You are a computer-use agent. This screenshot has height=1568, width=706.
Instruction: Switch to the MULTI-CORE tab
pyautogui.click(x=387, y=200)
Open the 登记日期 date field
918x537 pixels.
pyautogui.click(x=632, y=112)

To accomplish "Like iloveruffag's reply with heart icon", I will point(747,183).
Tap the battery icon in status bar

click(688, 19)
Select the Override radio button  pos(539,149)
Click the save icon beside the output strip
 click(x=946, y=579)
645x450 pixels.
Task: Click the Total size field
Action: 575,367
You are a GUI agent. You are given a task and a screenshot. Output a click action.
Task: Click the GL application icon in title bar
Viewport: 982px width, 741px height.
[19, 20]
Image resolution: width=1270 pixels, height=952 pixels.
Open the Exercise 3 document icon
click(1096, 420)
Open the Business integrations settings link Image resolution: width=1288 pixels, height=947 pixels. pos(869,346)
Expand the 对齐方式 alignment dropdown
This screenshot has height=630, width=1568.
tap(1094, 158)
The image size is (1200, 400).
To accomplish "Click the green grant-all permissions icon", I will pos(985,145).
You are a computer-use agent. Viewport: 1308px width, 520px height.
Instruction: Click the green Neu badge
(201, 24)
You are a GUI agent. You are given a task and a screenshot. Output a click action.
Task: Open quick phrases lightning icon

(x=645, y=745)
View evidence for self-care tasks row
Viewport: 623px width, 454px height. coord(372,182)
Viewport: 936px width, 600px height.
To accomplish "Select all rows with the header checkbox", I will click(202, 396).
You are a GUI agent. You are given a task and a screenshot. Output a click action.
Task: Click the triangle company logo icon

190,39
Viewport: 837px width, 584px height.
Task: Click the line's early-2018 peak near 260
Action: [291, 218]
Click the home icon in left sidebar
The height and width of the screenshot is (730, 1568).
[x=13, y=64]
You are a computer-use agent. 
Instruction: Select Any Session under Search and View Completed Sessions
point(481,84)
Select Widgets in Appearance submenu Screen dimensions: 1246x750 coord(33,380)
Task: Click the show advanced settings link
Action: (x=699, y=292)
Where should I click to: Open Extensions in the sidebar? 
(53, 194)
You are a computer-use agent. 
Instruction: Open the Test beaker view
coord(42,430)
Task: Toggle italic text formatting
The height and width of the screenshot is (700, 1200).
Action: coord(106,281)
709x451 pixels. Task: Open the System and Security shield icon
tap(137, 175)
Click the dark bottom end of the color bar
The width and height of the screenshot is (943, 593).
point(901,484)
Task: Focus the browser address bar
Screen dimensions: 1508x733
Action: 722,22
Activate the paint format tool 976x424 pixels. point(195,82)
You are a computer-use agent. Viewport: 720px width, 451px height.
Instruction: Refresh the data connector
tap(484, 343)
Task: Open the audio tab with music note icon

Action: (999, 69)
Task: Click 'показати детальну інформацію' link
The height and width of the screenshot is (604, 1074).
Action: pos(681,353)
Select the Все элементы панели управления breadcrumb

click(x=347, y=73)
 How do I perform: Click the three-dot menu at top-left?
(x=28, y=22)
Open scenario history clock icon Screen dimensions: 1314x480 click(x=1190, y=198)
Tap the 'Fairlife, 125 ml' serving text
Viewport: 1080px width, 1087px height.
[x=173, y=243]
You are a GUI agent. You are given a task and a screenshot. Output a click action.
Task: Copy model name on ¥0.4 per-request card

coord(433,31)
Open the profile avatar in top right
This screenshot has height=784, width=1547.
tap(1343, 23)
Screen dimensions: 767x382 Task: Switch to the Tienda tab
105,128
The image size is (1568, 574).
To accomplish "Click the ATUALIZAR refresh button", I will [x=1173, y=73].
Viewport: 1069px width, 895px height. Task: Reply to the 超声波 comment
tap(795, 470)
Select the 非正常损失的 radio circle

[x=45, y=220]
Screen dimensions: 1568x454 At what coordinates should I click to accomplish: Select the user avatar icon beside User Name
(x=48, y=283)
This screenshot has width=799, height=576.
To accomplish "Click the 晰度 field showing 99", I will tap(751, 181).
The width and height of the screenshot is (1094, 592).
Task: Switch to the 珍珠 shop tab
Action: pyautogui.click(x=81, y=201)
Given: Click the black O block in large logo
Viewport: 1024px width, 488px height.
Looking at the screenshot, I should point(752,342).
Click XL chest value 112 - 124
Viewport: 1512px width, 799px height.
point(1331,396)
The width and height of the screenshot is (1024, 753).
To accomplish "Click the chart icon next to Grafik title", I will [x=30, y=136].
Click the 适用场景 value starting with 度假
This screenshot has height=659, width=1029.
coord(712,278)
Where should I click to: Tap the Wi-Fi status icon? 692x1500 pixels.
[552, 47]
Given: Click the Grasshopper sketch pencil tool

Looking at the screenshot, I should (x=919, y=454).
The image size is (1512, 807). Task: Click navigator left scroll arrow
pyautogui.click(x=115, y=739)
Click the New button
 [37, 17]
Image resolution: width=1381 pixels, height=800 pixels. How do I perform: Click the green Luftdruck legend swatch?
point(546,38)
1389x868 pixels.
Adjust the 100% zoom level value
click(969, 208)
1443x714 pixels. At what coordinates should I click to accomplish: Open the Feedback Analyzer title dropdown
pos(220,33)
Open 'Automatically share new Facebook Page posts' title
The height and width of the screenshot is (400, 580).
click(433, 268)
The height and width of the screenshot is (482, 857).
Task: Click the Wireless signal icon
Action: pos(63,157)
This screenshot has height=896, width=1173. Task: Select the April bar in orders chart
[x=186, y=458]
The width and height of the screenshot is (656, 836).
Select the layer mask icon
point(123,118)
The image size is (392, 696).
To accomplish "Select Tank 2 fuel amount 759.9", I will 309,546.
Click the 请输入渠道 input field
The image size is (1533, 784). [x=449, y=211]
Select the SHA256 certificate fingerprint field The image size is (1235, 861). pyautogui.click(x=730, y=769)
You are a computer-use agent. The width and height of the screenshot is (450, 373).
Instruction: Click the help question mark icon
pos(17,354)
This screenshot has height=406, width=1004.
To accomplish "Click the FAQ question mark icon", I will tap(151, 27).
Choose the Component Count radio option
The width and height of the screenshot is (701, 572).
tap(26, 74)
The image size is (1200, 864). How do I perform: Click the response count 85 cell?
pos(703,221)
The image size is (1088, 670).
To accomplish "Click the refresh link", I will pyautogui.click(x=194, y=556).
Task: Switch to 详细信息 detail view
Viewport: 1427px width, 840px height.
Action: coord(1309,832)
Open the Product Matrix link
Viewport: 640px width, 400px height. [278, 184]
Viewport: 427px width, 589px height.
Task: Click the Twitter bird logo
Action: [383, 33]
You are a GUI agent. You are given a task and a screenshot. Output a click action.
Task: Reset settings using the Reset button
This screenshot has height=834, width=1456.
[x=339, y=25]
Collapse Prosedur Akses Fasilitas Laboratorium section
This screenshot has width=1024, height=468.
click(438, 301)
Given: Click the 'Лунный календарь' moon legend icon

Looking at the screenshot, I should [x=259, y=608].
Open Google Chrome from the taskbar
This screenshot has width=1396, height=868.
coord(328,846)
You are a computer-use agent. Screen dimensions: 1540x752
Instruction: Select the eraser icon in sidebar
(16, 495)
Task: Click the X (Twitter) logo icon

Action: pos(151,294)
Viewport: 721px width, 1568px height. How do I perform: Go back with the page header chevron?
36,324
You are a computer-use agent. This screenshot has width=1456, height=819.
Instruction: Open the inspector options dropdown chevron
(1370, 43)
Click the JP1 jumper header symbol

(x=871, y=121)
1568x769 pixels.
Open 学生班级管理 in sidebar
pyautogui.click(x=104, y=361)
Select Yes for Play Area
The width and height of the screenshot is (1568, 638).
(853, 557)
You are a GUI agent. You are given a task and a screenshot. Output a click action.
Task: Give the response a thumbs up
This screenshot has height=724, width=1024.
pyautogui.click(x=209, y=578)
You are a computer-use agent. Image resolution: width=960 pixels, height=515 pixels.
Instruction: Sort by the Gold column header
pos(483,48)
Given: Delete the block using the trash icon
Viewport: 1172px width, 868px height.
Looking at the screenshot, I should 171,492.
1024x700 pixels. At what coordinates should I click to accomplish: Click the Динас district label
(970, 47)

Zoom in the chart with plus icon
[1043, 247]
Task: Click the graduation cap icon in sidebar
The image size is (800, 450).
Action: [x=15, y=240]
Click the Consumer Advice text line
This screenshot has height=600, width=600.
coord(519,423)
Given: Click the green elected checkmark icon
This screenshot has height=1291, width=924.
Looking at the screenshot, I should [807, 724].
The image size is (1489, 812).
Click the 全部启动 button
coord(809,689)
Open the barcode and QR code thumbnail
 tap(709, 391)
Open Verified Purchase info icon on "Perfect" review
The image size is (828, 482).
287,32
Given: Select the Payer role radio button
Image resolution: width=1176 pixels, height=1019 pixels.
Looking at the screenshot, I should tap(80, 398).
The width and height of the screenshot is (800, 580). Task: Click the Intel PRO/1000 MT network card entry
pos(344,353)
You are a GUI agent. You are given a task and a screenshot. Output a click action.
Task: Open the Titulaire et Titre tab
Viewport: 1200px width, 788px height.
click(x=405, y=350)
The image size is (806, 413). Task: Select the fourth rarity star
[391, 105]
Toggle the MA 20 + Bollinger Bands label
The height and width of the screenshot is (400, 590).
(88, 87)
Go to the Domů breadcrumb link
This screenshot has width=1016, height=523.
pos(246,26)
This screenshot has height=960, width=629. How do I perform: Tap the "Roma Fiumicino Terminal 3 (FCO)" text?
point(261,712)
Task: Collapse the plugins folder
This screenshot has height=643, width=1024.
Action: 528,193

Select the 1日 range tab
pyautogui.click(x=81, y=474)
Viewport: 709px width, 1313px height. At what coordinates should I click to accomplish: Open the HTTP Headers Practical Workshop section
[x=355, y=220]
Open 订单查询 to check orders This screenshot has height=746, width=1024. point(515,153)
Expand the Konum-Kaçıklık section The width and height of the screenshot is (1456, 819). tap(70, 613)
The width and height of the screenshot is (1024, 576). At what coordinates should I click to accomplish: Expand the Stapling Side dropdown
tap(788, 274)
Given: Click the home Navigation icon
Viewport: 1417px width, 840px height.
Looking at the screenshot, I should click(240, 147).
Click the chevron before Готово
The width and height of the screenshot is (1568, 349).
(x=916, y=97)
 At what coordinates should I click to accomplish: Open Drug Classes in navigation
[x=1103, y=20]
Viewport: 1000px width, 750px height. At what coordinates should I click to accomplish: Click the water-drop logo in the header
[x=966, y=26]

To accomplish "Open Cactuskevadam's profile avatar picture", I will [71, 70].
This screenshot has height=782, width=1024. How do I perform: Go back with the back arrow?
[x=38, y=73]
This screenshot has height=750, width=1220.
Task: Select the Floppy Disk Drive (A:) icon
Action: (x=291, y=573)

------------------------------------------------

TO BE DONE: Reproduce the material starting at the line containing "The image size is (1489, 812)." and ending at the line containing "Looking at the screenshot, I should click(240, 147).", swapping "plugins folder" for "extensions folder" and leaving everything else as it is.

SOLUTION TO THIS EXERCISE:
The image size is (1489, 812).
Click the 全部启动 button
coord(809,689)
Open the barcode and QR code thumbnail
 tap(709, 391)
Open Verified Purchase info icon on "Perfect" review
The image size is (828, 482).
287,32
Given: Select the Payer role radio button
Image resolution: width=1176 pixels, height=1019 pixels.
Looking at the screenshot, I should tap(80, 398).
The width and height of the screenshot is (800, 580). Task: Click the Intel PRO/1000 MT network card entry
pos(344,353)
You are a GUI agent. You are given a task and a screenshot. Output a click action.
Task: Open the Titulaire et Titre tab
Viewport: 1200px width, 788px height.
click(x=405, y=350)
The image size is (806, 413). Task: Select the fourth rarity star
[391, 105]
Toggle the MA 20 + Bollinger Bands label
The height and width of the screenshot is (400, 590).
(88, 87)
Go to the Domů breadcrumb link
This screenshot has width=1016, height=523.
pos(246,26)
This screenshot has height=960, width=629. How do I perform: Tap the "Roma Fiumicino Terminal 3 (FCO)" text?
point(261,712)
Task: Collapse the extensions folder
This screenshot has height=643, width=1024.
Action: 528,193

Select the 1日 range tab
pyautogui.click(x=81, y=474)
Viewport: 709px width, 1313px height. At what coordinates should I click to accomplish: Open the HTTP Headers Practical Workshop section
[x=355, y=220]
Open 订单查询 to check orders This screenshot has height=746, width=1024. point(515,153)
Expand the Konum-Kaçıklık section The width and height of the screenshot is (1456, 819). tap(70, 613)
The width and height of the screenshot is (1024, 576). At what coordinates should I click to accomplish: Expand the Stapling Side dropdown
tap(788, 274)
Given: Click the home Navigation icon
Viewport: 1417px width, 840px height.
Looking at the screenshot, I should click(240, 147).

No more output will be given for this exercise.